How Agentforce Runs Secure AI Agents at 11 Million Calls Per Day
Summary
Agentforce handles over 11 million secure AI agent calls daily by implementing a robust, layered access-control system that enforces authentication, authorization, and request integrity at scale. The platform carefully separates responsibilities between the core Salesforce platform and the distributed compute layer to maintain consistent security and reduce operational risks while enabling new agent capabilities. To ensure multi-tenant reliability, per-org rate limits and resource isolation minimize blast radius effects, preventing failures from cascading across tenants.
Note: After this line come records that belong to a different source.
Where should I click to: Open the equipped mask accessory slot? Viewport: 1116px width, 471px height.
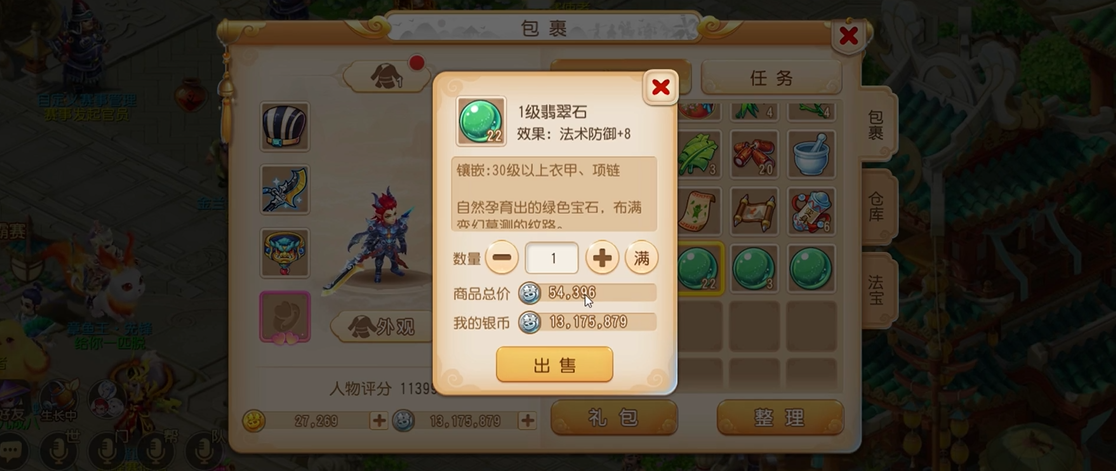[x=285, y=253]
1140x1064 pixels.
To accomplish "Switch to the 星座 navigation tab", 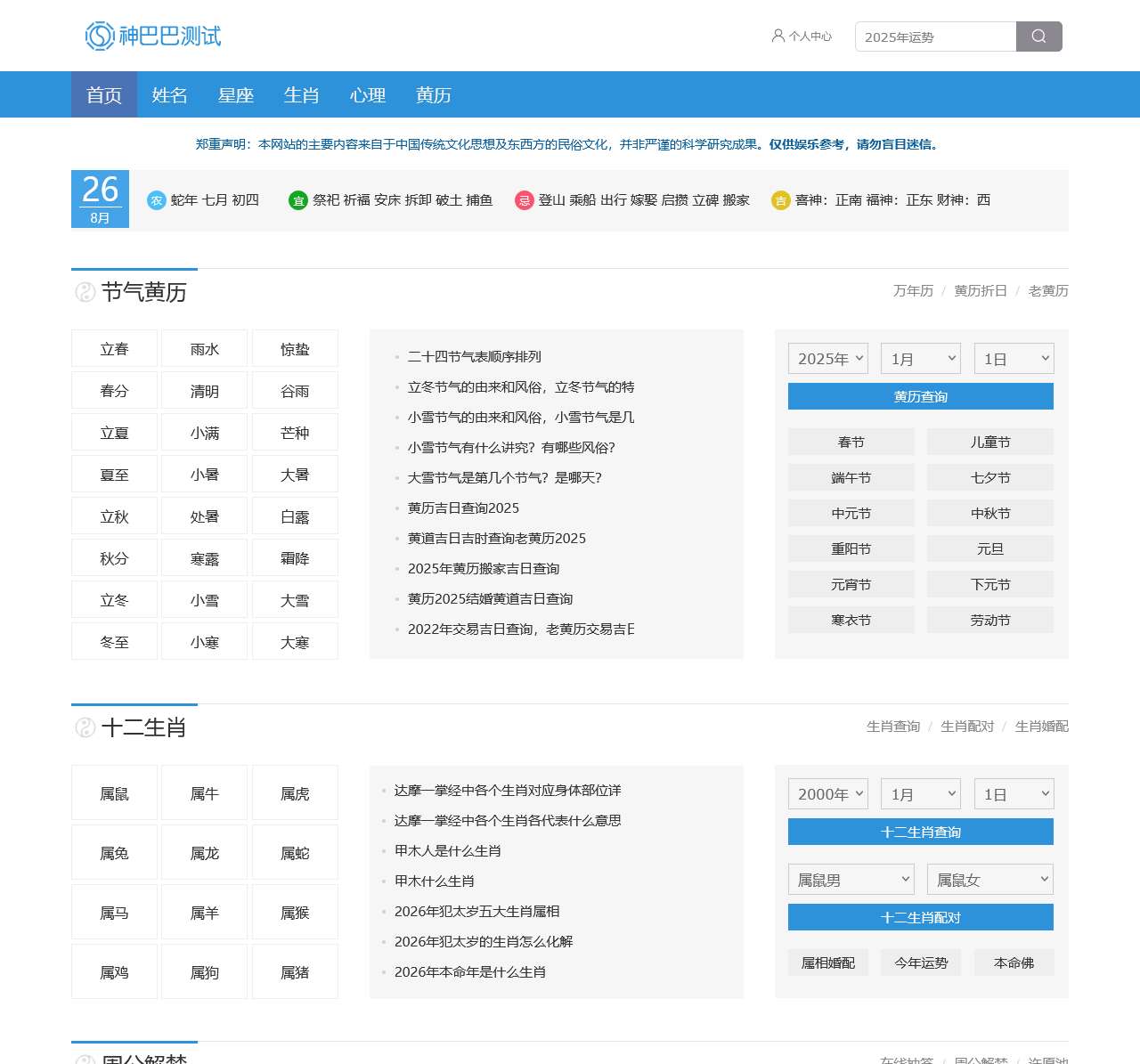I will 235,94.
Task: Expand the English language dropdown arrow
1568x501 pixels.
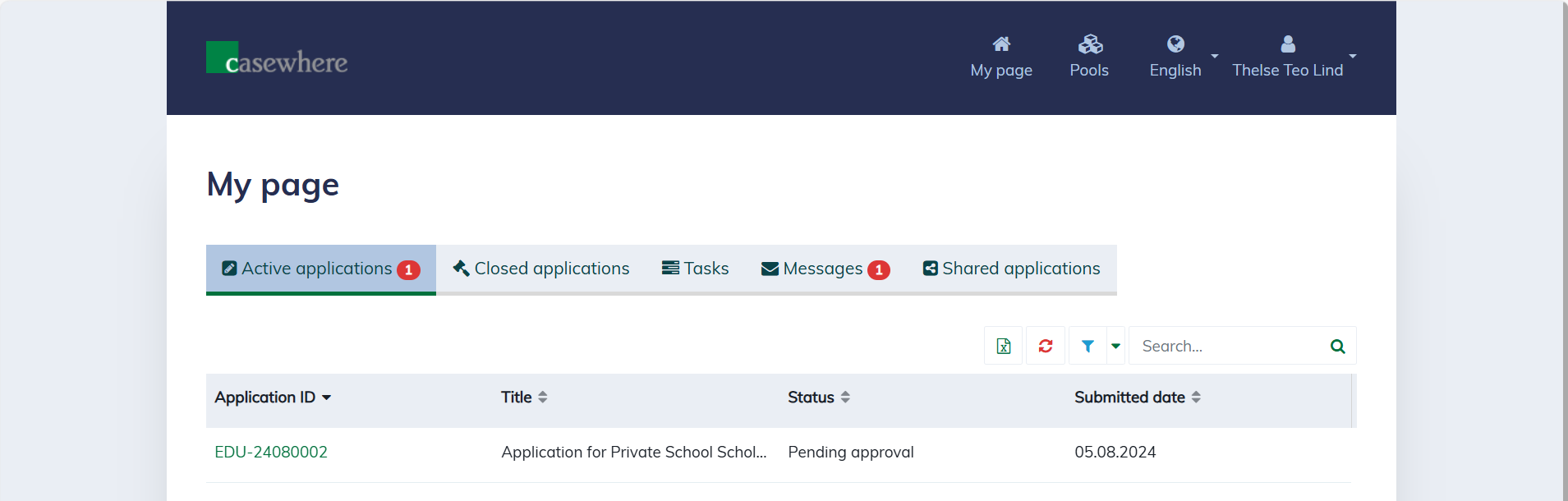Action: (1214, 57)

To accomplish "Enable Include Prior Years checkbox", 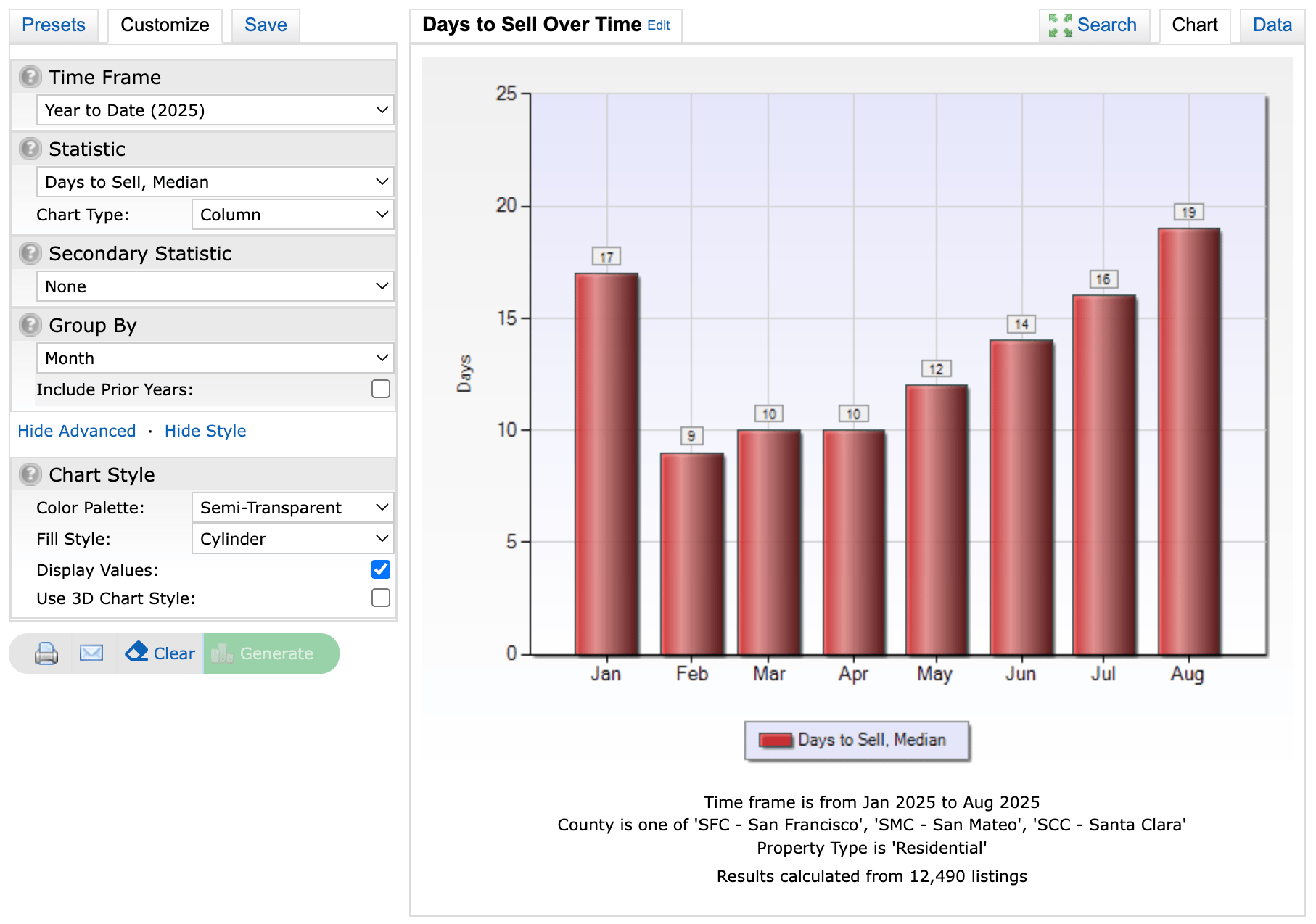I will (381, 389).
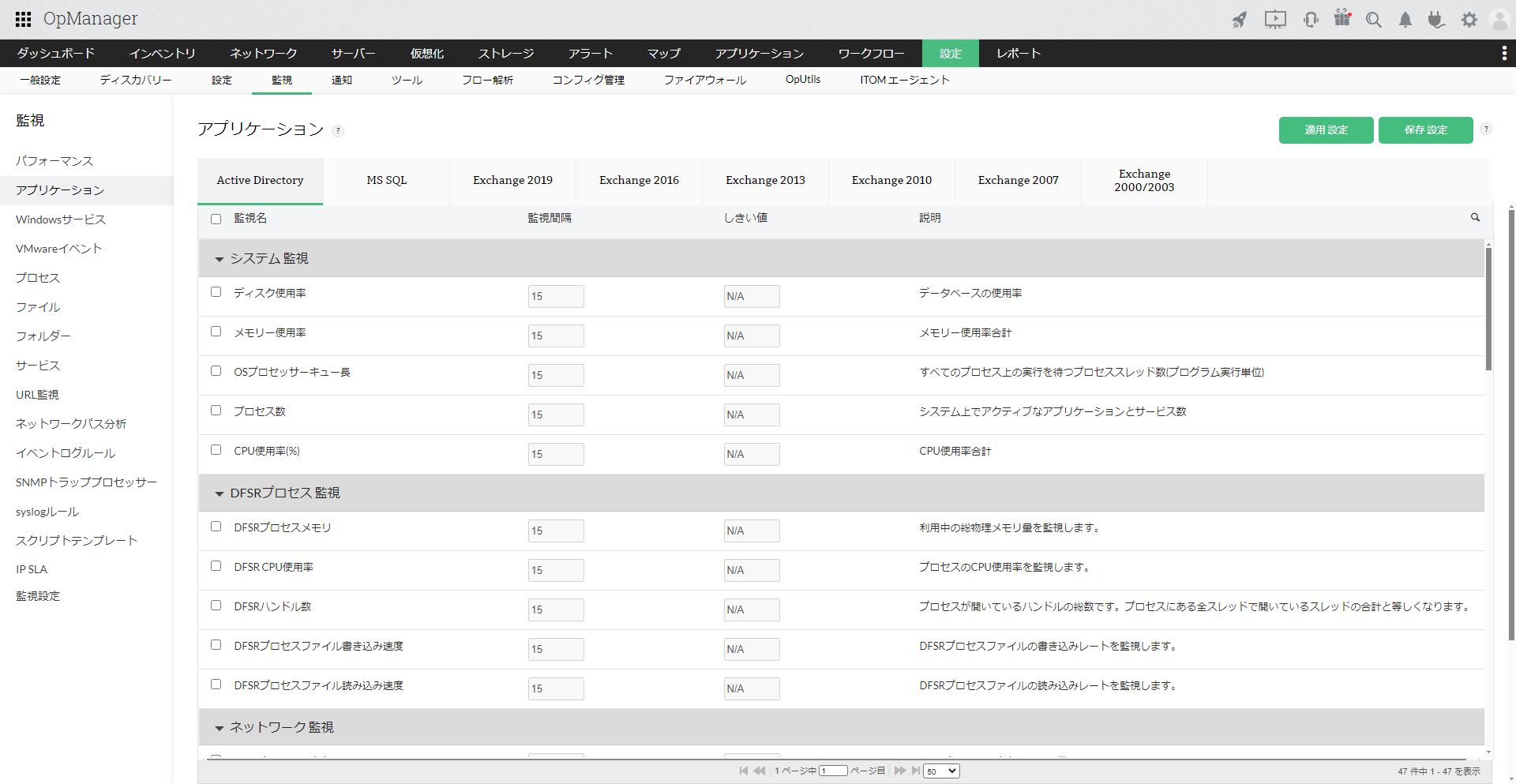This screenshot has width=1516, height=784.
Task: Click the search icon in table header
Action: (x=1475, y=217)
Observability challenges are addressed through session-based tracking and synthetic monitoring, providing continuous visibility without adding latency. This approach offers Salesforce teams a scalable, secure model for building multi-tenant AI environments that protect sensitive data and maintain high reliability.
Takeaways
- Design layered access control separating authentication, authorization, and request integrity.
- Anchor authorization decisions in core platform as the source of truth.
- Enforce per-org rate limits to contain multi-tenant blast radius risks.
- Use session-based tracking for ephemeral interaction observability without latency.
- Continuously monitor service health using synthetic tests and telemetry dashboards.
In our Engineering Energizers Q&A series, we highlight the engineering minds driving innovation across Salesforce. Today we meet Sahil Sobti, Lead Software Engineer on the Developer Access team, who builds and operates the access layer safeguarding Agentforce , directly managing over 11 million daily agent calls across production environments. Explore how the team defined clear protection boundaries as Agentforce expanded, designed a layered access-control plane enforcing identity, authorization, and request integrity at scale, and contained multi-tenant blast radius to prevent failures or misuse from cascading across the platform. What is your team’s mission as it relates to building and operating the Developer Access layer that safeguards Agentforce? Our mission empowers builders to integrate seamlessly with the Agentforce platform, ensuring every agent interaction remains secure, reliable, and enterprise-ready.